Published online by Cambridge University Press: 03 May 2010
The World Trade Organization (WTO) Anti-Dumping (AD) Agreement and the Agreement on Subsidies and Countervailing Measures (SCM Agreement) require that AD duties and countervailing measures (CVMs) be terminated no later than five years from their imposition unless domestic authorities determine, with a specific review initiated before the mentioned deadline, that the expiry of the duty would likely lead to continuation or recurrence of dumping (or subsidization) and injury. If domestic trade authorities terminate the review with a negative determination of likelihood, either with respect to dumping (or subsidization) or injury, the duty expires (sunset).

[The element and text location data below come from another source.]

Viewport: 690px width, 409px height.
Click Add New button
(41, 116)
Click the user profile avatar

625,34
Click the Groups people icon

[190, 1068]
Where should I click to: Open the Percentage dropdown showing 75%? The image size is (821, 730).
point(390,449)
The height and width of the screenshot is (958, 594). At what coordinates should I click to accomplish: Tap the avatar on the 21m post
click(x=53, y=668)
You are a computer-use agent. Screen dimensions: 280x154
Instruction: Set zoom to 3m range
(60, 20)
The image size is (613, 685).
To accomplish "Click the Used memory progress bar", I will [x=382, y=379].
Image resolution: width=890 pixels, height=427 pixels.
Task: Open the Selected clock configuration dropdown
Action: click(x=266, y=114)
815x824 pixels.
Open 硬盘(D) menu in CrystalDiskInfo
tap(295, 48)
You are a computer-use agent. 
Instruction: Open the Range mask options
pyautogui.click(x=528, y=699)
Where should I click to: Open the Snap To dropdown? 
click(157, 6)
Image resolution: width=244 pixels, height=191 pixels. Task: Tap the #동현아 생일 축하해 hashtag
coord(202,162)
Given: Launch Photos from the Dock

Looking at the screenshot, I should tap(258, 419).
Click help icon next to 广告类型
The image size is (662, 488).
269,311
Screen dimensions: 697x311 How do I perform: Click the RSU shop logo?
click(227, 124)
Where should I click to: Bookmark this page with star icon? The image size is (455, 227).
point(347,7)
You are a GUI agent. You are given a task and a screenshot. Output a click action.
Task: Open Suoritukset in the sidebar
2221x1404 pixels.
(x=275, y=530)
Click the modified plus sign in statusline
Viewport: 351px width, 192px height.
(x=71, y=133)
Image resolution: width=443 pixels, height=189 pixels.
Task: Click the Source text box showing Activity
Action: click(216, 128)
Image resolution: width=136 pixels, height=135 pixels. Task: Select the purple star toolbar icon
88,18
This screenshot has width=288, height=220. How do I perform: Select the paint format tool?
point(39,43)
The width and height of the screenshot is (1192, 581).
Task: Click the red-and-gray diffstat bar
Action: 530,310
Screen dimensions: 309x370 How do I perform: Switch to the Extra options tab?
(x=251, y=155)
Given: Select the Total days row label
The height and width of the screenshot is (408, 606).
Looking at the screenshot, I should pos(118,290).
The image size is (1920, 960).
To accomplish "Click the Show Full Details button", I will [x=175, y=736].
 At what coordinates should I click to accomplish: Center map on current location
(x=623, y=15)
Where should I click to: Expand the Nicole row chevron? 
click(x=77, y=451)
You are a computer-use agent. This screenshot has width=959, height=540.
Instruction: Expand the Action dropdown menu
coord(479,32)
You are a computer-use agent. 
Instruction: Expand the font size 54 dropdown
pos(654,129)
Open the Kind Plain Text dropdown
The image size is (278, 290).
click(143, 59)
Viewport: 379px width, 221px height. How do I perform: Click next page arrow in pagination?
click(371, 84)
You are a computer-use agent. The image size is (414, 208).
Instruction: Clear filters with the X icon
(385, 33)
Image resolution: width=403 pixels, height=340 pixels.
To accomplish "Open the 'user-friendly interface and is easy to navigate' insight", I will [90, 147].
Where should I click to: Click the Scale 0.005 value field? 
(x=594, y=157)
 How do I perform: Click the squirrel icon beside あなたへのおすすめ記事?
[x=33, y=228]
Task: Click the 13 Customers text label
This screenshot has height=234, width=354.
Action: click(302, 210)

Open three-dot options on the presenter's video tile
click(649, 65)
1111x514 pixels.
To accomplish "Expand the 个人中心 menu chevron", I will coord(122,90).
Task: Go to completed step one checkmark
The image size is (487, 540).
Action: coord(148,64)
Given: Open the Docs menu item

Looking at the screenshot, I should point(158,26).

However, the WTO sunset reviews rules provided in Article 21.3 of the SCM Agreement and in Article 11.3 of the AD Agreement are vague and do not accurately regulate all of the complex aspects of the sunset reviews procedure. Indeed, in both agreements, the text of the articles regulating the sunset reviews was the result of complex negotiations, and the provision of an expiry deadline was an absolute novelty, as before the Uruguay Round there were no rules providing for the termination of AD and countervailing duties within a predetermined deadline. The relevant articles in the AD and SCM Agreements provide only a generic discipline, which is only partially complemented by the rules applicable to basic proceedings. Indeed, Article 11 of the AD Agreement and Article 21 of the SCM Agreement make a reference, respectively, to Article 6 of the AD Agreement and to Article 12 of the SCM Agreement regulating the procedural part of the sunset reviews.